Except it doesn't list that on the package. The package lists a glutamine in position 30 and Citron has found glutemic acid. Big difference. Major labeling issue.
You can't put this on the package insert:
And then actually ship this:
That would certainly cause some people to rethink the mental gymnastics they've done in order to convince themselves that Citron has simply issued a bogus report.
I want to assure Jack that my skeptical view on the company is not a product of me being short. Me being short is a product of my skeptical view on the company - I did my research first, found that there are questionable ethics at play, identified Citron's concerns, and then went short. So, your argument that I'm simply writing about the company because I'm short isn't cogent. As Ackman says, "I would have loved to have just gone long Herbalife - if the company wasn't a pyramid scheme." Along those same lines, I would have loved to have bought into the QCOR story and went long - come on, who doesn't love massive growth - but, there are red flags I still cannot ignore.
4. With regard to Acthar's ARDS Phase II trial:
With corticosteroids not addressing the problem sufficiently, the theory to search for something to address the improper inflammatory response and prevent permanent damage or death is important. Dismissing the possibility for Acthar benefit would be unwise.
Dismissing the possibility of Acthar and simply saying there's no evidence yet are two different things. If Acthar is found, properly, to have efficacy for whatever indication - great, more power to Questcor and perhaps they did find the holy grail. However, why aren't we suggesting getting the efficacy results first and then applying the drug after? The cart is in front of the horse. Pretty sure we're going to be using Acthar to treat a runny nose, and then we'll be "waiting on the results" and touting that since Acthar has been prescribed for runny noses, no one has died of a runny nose and 100% of patients got better. Sound absurd? That's how longs thinking sounds to me.

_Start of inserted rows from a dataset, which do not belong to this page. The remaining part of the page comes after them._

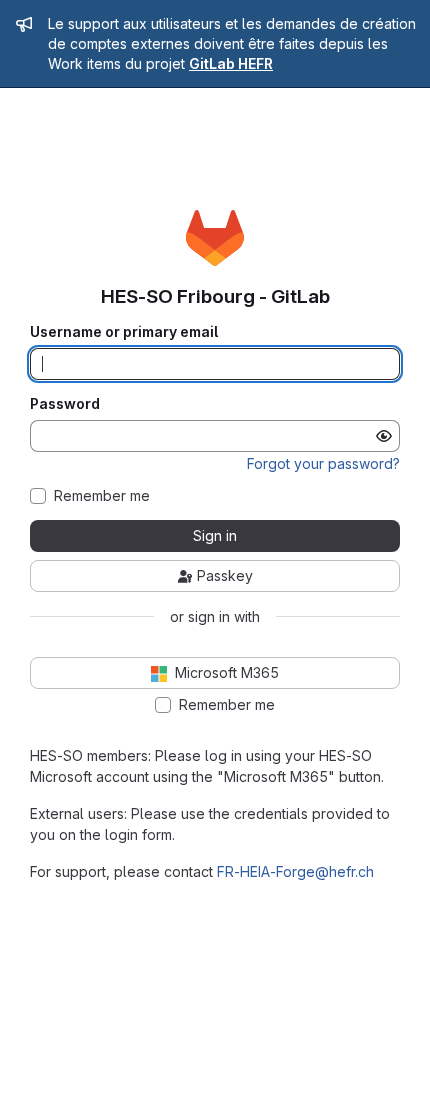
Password (65, 404)
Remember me (102, 496)
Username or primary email (124, 332)
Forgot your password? (323, 463)
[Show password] (384, 436)
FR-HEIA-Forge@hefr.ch (295, 871)
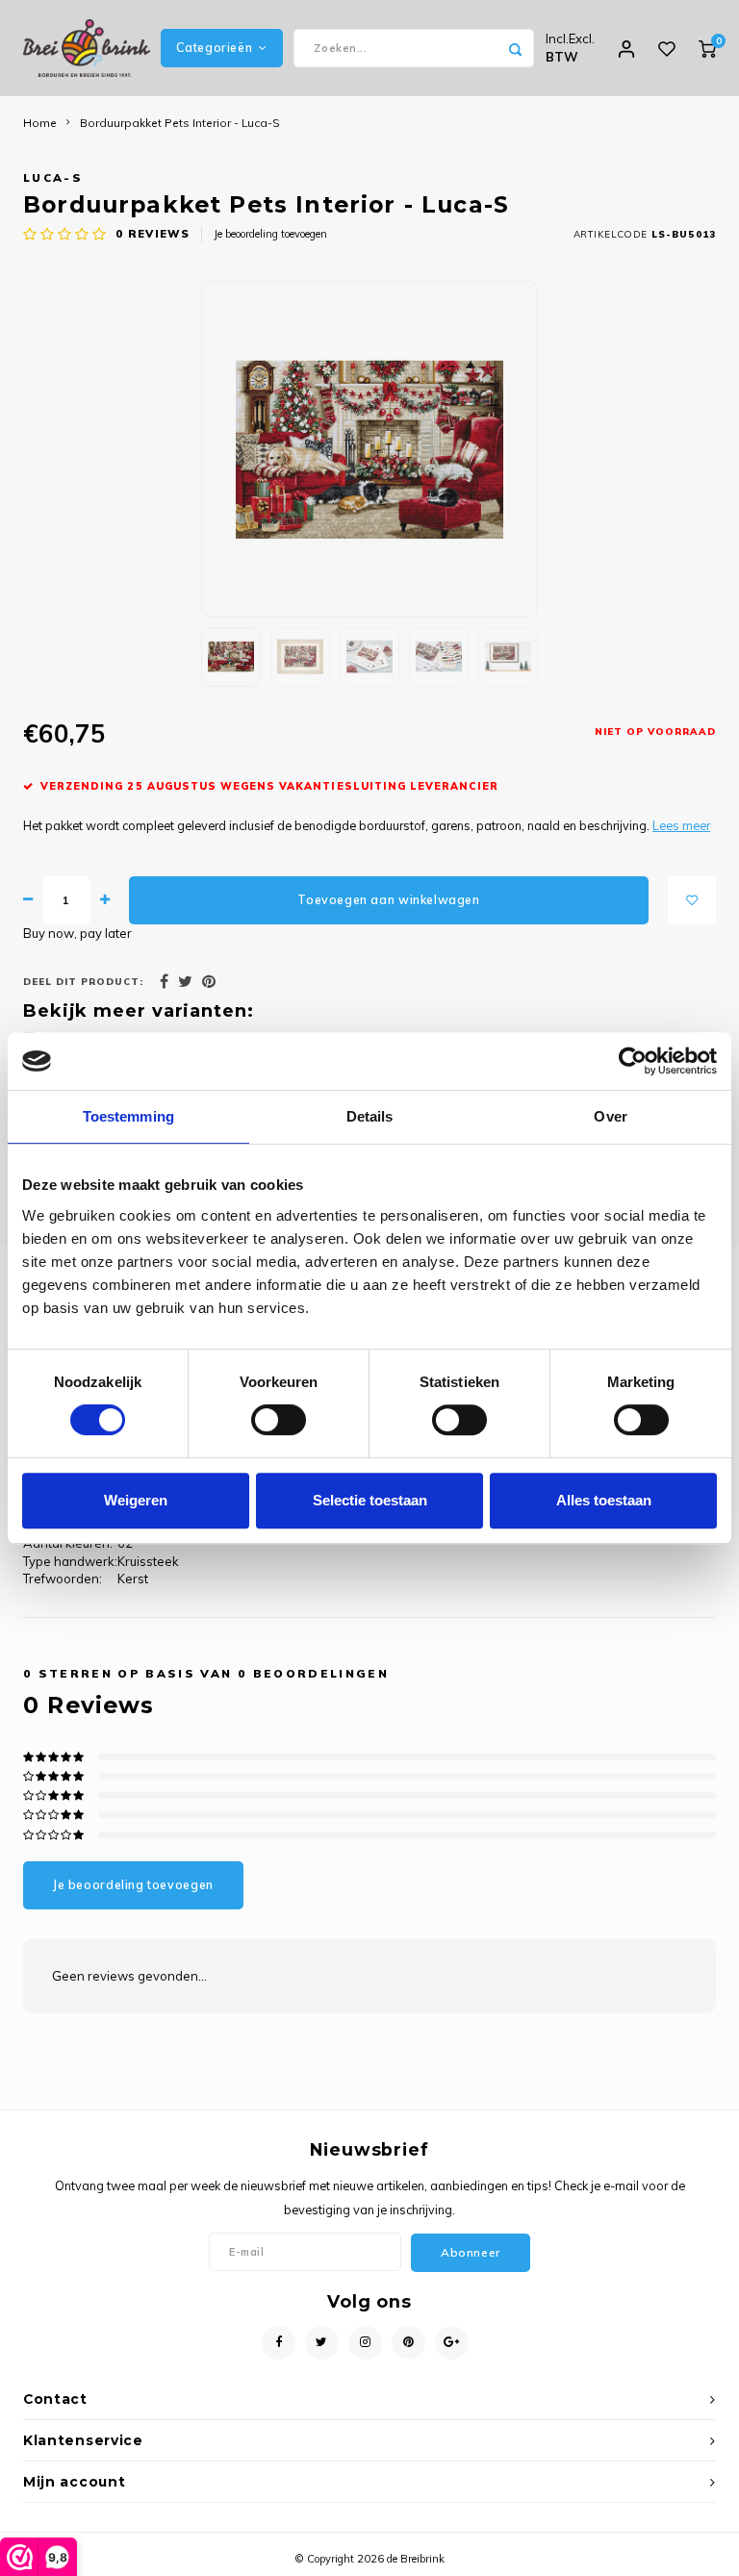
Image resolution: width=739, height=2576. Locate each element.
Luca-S (53, 177)
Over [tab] (610, 1116)
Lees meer (681, 825)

To conclude, this morning's article supplants hypotheticals and circumstantial evidence for finite evidence. There are no finite points of data in this piece that suggest anything else about Acthar than what we know from the evidence.
The evidence, as of right now, says the following:
- Questcor admits that Citron's Lab Results are correct and that they're selling deamidated ACTH
- Deamidated ACTH is not what is on Acthar's label
- We don't have clinical efficacy for ACTH in many of Questcor's indications - deamidated or not
- Insurance companies seem to think Acthar isn't "medically necessary"
Those are all irrefutable facts. Do with them what you may.
Best of luck to all investors here - I encourage keeping a skeptical mind.
Disclosure: The author is short QCOR. The author wrote this article themselves, and it expresses their own opinions. The author is not receiving compensation for it (other than from Seeking Alpha). The author has no business relationship with any company whose stock is mentioned in this article.